A comunidade científica está vendo a história se repetir
“Vimos muitos dos mesmos problemas se desenrolarem continuamente”, frisou Dr. Walker. Ele descreveu uma “relutância em aceitar que algo novo e importante surgiu e poderia ficar muito pior.”
Embora ambas as pandemias estejam longe de terminar globalmente, nos Estados Unidos, as autoridades falam em acabar com o HIV/AIDS dentro de uma década com medicamentos e medidas de prevenção. As vacinas e os esforços de saúde pública reduziram as infecções por Covid-19 em mais de 90% desde o pico de janeiro.
“Para aqueles que são céticos em relação à ciência e já ouvimos muito sobre isso no Covid”, enfatizou Dr. Walker, “podemos olhar para o HIV como evidência de que a ciência funciona.”

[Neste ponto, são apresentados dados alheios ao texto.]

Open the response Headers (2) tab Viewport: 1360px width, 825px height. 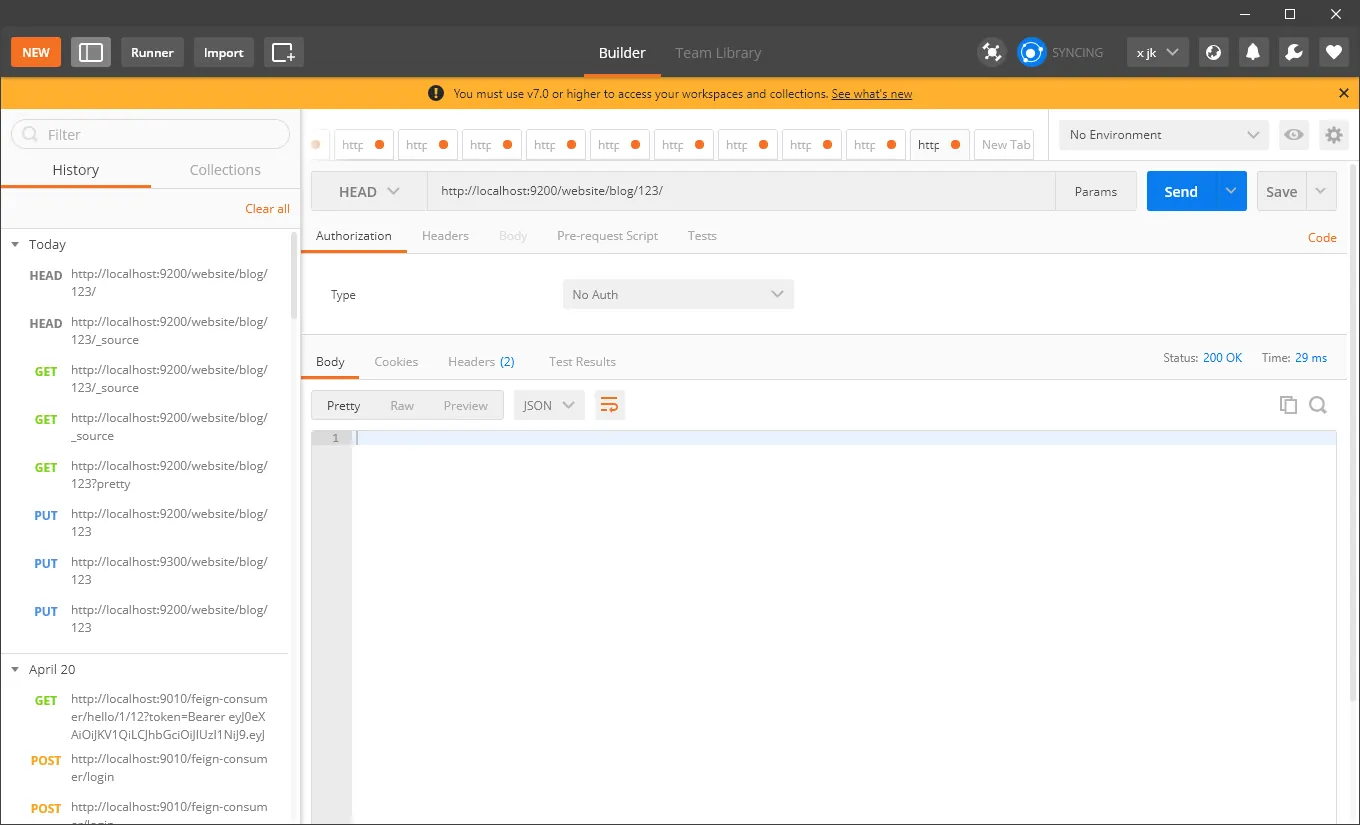[481, 362]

A maior conquista da ciência do HIV foram os medicamentos que transformaram o vírus de uma sentença de morte em uma doença crônica e controlável.
O primeiro, azidotimidina ou AZT, um medicamento contra o câncer reaproveitado aprovado em 1987, foi apenas ligeiramente útil. Os efeitos colaterais do AZT e de outras drogas precoces foram considerados piores do que a doença, como estar em quimioterapia todos os dias pelo resto da vida.
No Brasil, em 2019, foram diagnosticados 41.919 novos casos de HIV e 37.308 casos de Aids. A maior concentração de casos de Aids no país está entre os jovens, de 25 a 39 anos, com 492,8 mil registros. Dos números registrados nessa faixa etária, 52,4% são pessoas do sexo masculino e 48,4% do sexo feminino. Já a taxa de mortalidade teve queda de 17,1% entre 2015 e 2019.
Agora, como comemoramos este triste aniversário no meio de outra pandemia letal, é um momento para lembrar as muitas pessoas que perdemos, e a história que não deve ser esquecida.
É impossível capturar toda a história
Em 1985 parecia que quase todos que nós conhecíamos estavam mortos, falecendo ou cuidando de alguém que estava perecendo.
A comunidade gay nos Estados Unidos liderou o movimento no mundo inteiro. Marcharam, pressionaram, fizeram lobby, costuraram colchas, arrecadaram fundos, foram presos, confrontaram políticos, transformaram pesquisas médicas, cuidaram dos doentes e confortaram os moribundos.
Fizeram tudo o que puderam para combater a doença e defender as comunidades que estavam sob ataque. Foi um tempo de terrível perda, terror e miséria e ainda – de alguma forma – os gays americanos se levantaram para enfrentar o desafio e liderar o movimento em nível mundial.
É sobre isso que estamos refletindo hoje, quando comemoramos o 40º aniversário dos primeiros casos documentados de AIDS. Espero que você também tenha tempo para pensar sobre tudo que o mundo perdeu– e o que mais precisa ser feito para combater o HIV e o Covid-19 nos dias de hoje.